Required action:
Nothing past the line containing "Task: Click the 旋转 (Revolve) tool icon" belongs in the output. Copy exactly every line of the data below from the first up to and including it.

Stored data entries:

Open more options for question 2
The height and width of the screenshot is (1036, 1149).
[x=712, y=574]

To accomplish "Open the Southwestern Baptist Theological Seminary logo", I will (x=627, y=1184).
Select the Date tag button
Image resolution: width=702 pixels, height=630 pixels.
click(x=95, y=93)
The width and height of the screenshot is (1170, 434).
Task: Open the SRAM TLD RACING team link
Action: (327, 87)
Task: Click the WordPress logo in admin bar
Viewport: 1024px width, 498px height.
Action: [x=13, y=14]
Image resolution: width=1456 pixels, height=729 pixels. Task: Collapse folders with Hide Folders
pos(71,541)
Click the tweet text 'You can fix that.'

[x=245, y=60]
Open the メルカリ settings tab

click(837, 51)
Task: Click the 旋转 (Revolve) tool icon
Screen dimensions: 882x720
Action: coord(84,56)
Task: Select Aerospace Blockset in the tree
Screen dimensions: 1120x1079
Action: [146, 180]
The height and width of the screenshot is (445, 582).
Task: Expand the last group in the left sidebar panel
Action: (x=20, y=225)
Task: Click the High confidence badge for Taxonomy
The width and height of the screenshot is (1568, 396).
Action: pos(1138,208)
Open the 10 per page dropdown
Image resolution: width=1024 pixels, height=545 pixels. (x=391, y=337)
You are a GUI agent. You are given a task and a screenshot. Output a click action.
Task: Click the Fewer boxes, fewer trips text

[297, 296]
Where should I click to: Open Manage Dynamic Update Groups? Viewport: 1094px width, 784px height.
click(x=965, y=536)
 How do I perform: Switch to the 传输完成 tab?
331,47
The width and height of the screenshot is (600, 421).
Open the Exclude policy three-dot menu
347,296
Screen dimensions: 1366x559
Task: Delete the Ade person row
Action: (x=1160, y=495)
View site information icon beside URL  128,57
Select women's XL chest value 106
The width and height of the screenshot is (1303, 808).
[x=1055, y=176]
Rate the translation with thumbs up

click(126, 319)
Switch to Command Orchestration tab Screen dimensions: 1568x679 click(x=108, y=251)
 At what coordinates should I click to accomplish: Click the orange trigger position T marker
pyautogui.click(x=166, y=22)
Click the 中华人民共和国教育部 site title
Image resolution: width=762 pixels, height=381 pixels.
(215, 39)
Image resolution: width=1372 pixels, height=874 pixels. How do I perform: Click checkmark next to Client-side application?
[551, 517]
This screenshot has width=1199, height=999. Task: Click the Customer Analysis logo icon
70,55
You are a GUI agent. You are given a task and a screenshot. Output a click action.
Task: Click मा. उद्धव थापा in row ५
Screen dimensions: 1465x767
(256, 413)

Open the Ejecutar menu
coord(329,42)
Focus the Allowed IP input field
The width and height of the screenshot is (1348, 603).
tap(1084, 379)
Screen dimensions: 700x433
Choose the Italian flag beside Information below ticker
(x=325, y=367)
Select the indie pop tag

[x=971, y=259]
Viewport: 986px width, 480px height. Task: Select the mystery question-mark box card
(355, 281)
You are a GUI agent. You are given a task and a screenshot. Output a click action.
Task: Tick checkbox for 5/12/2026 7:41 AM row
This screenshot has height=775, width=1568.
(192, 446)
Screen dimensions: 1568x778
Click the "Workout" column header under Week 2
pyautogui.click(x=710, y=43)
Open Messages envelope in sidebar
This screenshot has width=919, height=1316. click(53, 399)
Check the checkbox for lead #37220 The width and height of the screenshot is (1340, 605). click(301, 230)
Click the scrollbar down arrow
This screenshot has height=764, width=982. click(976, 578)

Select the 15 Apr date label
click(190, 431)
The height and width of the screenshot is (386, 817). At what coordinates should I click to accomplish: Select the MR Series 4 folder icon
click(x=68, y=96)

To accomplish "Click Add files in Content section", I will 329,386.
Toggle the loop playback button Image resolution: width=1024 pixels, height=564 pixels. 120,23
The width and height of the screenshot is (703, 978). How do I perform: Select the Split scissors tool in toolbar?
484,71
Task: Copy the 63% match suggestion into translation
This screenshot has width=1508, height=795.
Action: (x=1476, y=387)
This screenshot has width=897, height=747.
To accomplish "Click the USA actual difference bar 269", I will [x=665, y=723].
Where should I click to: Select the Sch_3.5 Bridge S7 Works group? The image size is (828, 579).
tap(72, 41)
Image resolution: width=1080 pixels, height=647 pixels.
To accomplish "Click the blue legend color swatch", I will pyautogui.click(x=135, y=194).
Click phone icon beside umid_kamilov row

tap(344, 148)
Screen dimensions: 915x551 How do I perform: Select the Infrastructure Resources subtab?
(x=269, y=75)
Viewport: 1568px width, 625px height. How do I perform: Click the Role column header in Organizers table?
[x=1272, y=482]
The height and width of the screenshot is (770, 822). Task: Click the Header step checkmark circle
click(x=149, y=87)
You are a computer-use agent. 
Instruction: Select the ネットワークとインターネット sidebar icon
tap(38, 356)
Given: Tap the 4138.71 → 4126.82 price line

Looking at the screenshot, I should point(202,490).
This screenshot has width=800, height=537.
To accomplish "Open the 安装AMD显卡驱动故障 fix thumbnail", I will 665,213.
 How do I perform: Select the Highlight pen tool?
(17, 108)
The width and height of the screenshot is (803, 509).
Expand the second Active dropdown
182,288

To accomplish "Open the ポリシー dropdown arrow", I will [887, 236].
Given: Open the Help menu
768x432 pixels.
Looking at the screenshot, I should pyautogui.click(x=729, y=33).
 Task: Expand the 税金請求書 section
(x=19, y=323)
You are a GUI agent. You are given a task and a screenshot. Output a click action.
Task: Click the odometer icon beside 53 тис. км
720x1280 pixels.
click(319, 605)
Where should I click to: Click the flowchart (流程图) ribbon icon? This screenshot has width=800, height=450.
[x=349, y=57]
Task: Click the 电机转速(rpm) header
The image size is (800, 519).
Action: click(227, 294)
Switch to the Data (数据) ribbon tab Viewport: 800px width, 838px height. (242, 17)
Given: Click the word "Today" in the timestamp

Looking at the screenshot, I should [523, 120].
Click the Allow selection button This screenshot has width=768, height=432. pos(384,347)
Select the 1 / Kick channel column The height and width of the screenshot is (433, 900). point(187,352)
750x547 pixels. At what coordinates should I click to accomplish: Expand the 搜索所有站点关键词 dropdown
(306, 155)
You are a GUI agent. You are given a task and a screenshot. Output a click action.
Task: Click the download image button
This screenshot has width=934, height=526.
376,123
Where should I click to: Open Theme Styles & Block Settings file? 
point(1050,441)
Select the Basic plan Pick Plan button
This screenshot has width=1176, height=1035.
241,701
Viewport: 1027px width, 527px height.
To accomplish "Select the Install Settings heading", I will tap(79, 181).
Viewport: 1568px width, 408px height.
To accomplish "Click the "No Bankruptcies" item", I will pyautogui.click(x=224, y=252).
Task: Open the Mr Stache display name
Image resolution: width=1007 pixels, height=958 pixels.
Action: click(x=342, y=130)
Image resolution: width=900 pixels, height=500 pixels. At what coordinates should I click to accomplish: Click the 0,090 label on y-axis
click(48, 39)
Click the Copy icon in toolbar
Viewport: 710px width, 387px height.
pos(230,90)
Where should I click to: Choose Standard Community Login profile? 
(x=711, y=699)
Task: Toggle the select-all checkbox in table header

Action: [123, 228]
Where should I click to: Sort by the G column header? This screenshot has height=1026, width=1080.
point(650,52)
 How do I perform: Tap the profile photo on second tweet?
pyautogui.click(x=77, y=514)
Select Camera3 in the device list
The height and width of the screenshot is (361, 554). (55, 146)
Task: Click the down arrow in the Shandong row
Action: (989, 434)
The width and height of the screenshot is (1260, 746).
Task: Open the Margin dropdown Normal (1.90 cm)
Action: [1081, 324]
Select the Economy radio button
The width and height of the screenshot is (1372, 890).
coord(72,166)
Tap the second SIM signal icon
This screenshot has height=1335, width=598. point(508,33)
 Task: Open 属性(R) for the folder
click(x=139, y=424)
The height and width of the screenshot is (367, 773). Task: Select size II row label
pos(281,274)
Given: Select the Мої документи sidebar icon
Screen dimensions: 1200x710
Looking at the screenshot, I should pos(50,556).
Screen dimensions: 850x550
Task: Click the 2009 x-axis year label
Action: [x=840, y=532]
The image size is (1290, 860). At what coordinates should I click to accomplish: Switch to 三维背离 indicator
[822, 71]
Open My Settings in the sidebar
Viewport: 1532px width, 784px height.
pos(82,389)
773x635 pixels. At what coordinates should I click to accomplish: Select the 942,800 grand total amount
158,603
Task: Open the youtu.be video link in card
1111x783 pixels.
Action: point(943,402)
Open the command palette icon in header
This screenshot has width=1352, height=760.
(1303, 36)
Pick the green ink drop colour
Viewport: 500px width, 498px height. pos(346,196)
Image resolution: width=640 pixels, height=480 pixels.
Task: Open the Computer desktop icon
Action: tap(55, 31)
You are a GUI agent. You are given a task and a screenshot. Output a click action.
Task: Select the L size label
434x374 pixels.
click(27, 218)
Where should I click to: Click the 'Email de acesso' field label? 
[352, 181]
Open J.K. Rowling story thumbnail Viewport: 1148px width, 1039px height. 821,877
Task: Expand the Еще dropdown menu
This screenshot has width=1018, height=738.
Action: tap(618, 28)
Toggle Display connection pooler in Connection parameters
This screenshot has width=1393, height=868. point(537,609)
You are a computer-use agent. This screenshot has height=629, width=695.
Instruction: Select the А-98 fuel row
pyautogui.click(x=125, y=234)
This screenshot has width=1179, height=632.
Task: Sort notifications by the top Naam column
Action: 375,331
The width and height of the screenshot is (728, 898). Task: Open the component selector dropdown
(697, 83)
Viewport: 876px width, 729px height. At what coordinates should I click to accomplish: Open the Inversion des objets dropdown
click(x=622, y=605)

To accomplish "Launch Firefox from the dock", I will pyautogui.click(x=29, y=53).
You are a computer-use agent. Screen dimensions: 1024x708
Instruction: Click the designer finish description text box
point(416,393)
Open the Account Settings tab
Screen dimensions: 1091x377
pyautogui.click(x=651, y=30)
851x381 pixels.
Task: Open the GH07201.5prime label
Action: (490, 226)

Answer to the problem:
Open more options for question 2
The height and width of the screenshot is (1036, 1149).
[x=712, y=574]

To accomplish "Open the Southwestern Baptist Theological Seminary logo", I will (x=627, y=1184).
Select the Date tag button
Image resolution: width=702 pixels, height=630 pixels.
click(x=95, y=93)
The width and height of the screenshot is (1170, 434).
Task: Open the SRAM TLD RACING team link
Action: (327, 87)
Task: Click the WordPress logo in admin bar
Viewport: 1024px width, 498px height.
Action: [x=13, y=14]
Image resolution: width=1456 pixels, height=729 pixels. Task: Collapse folders with Hide Folders
pos(71,541)
Click the tweet text 'You can fix that.'

[x=245, y=60]
Open the メルカリ settings tab

click(837, 51)
Task: Click the 旋转 (Revolve) tool icon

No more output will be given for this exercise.